La série a également été critiquée pour son esthétique, qui rappelle parfois les films d'Hollywood, ce qui contraste avec la gravité du sujet. Certains spectateurs ont exprimé leur malaise face à la représentation de la violence et de la mort dans un format trop romancé.
Un débat sur la mémoire et la représentation
Le débat autour de la série Etty s'inscrit dans une réflexion plus large sur la manière de représenter la Shoah dans les médias. Alors que certains estiment que la fiction peut aider à transmettre l'émotion et l'humanité des victimes, d'autres craignent qu'elle ne banalise ou ne déforme les faits. La série a été diffusée dans le cadre des commémorations du 80e anniversaire de la libération des camps, ce qui a renforcé l'attention portée à son contenu.
Arte, de son côté, défend la série en soulignant qu'elle est basée sur des recherches approfondies et qu'elle vise à honorer la mémoire d'Etty Hillesum.
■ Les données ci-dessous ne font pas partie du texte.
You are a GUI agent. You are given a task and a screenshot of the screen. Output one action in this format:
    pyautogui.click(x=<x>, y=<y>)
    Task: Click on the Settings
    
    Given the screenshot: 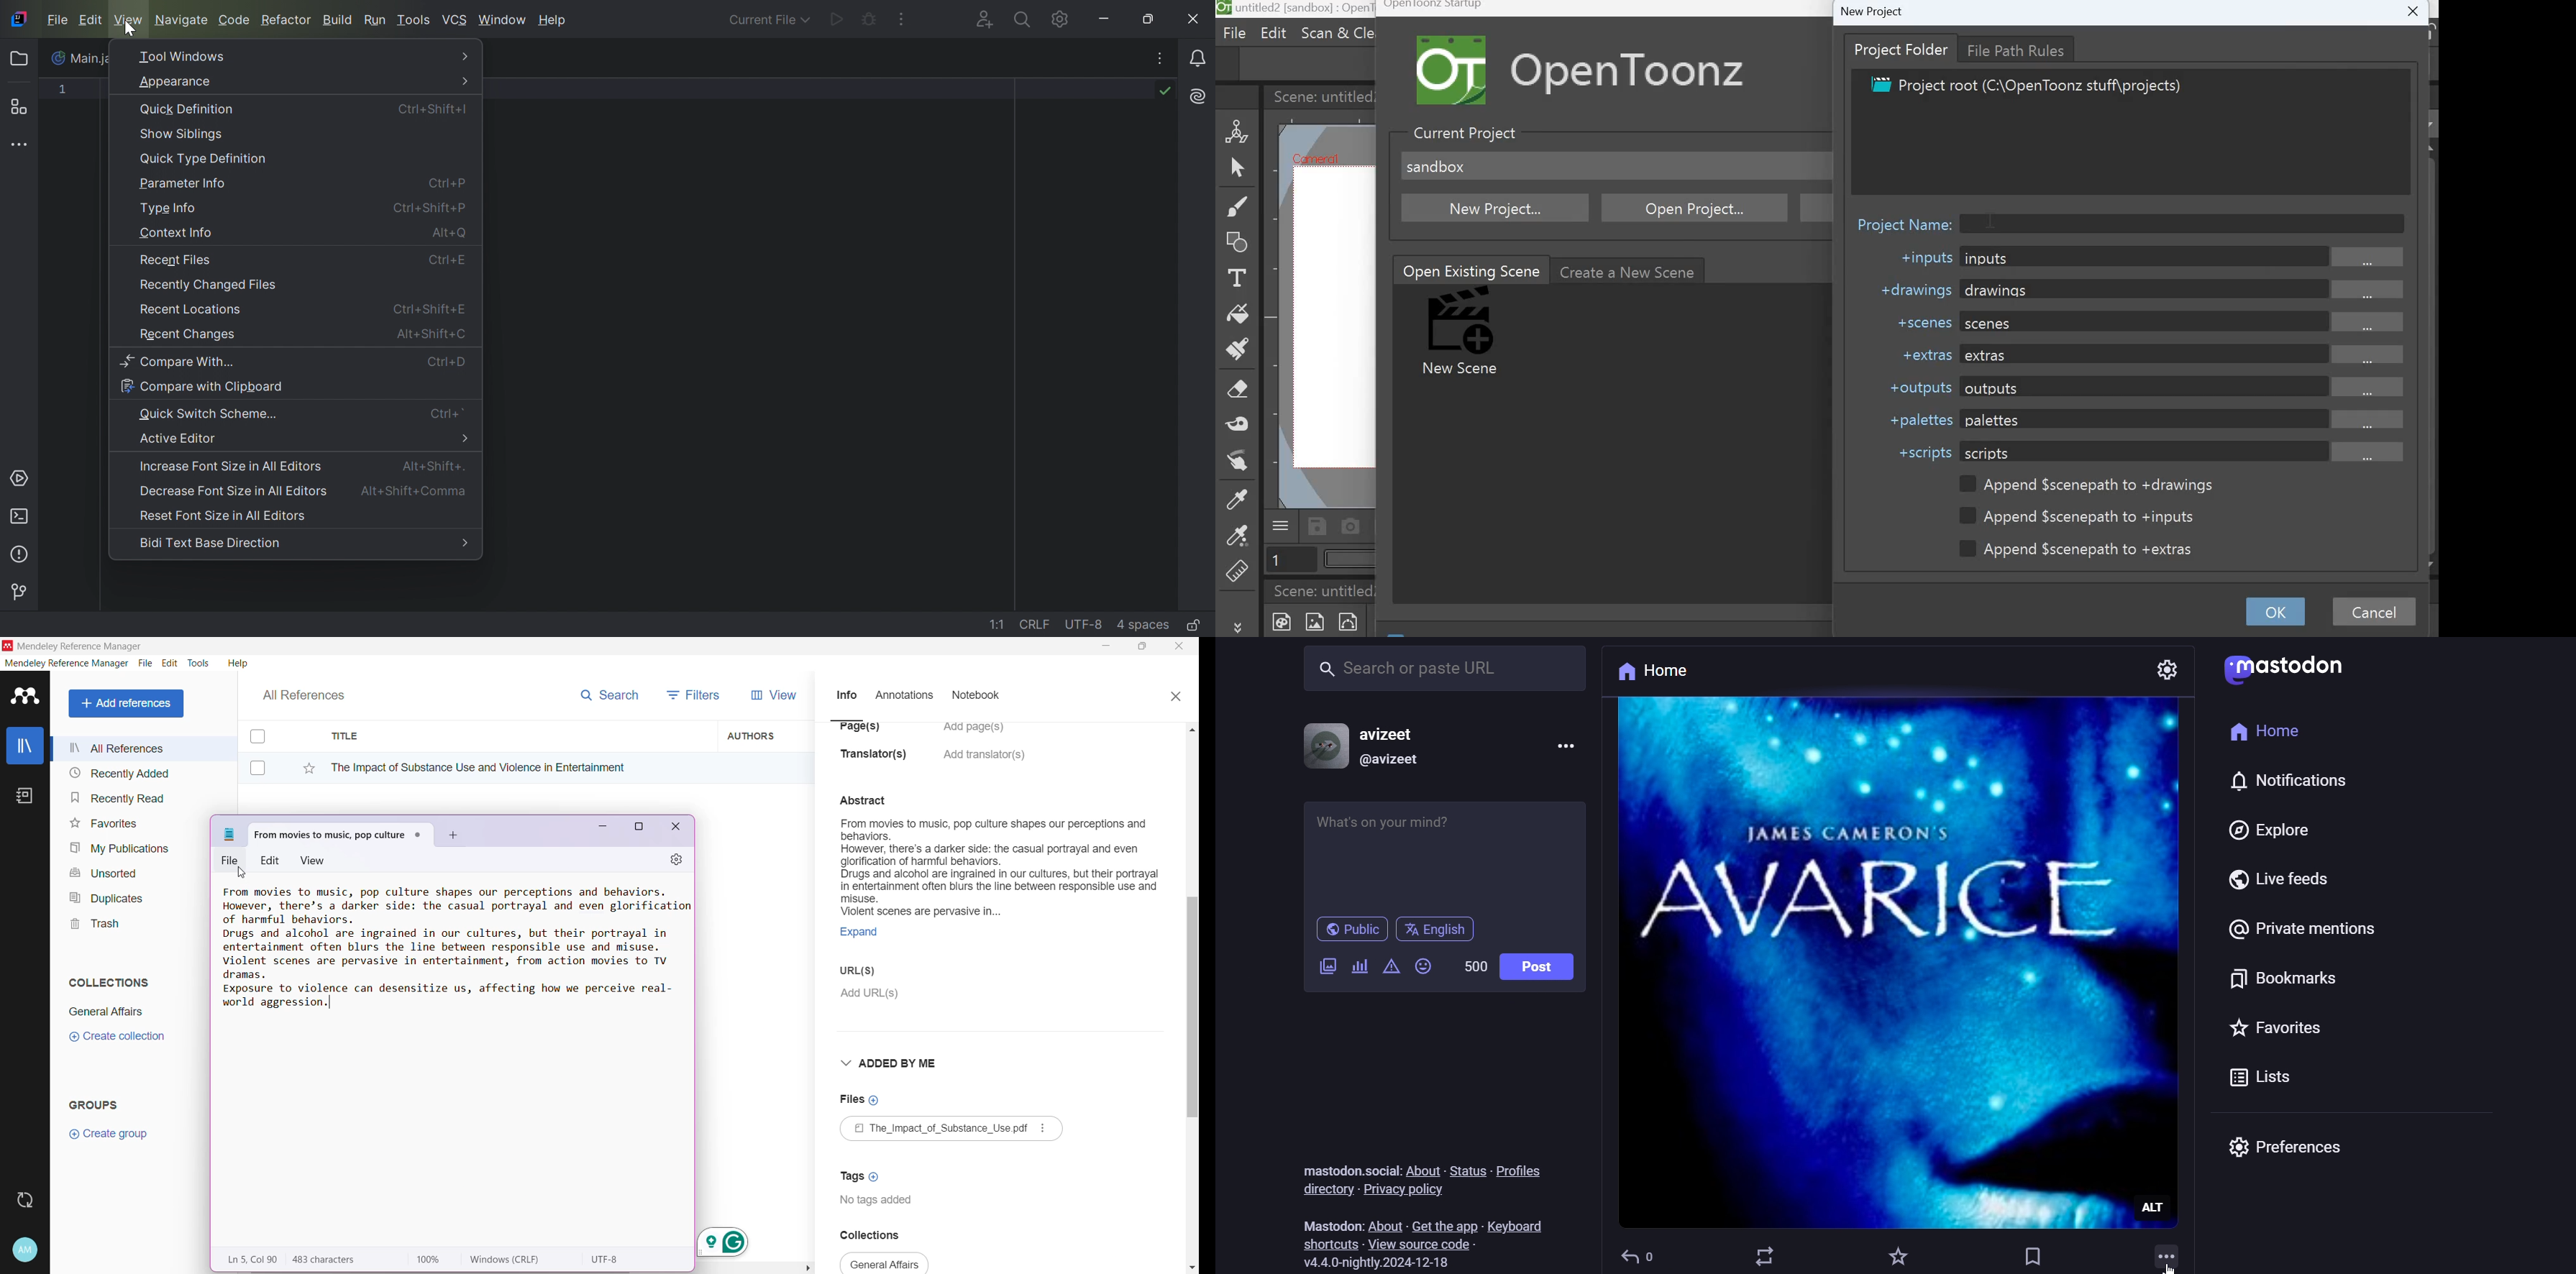 What is the action you would take?
    pyautogui.click(x=672, y=861)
Dans un communiqué, la chaîne a déclaré : « Nous avons travaillé en étroite collaboration avec des historiens pour garantir l'exactitude des faits, tout en laissant une place à la créativité pour rendre hommage à son héritage spirituel. »
Malgré ces précautions, le malaise persiste, notamment en raison de la scène finale où Etty Hillesum monte dans un train pour Auschwitz, une scène qui a été décrite comme « trop cinématographique » par plusieurs critiques. Le débat montre à quel point la représentation de la Shoah reste un sujet sensible, où chaque détail peut avoir un impact profond sur la mémoire collective.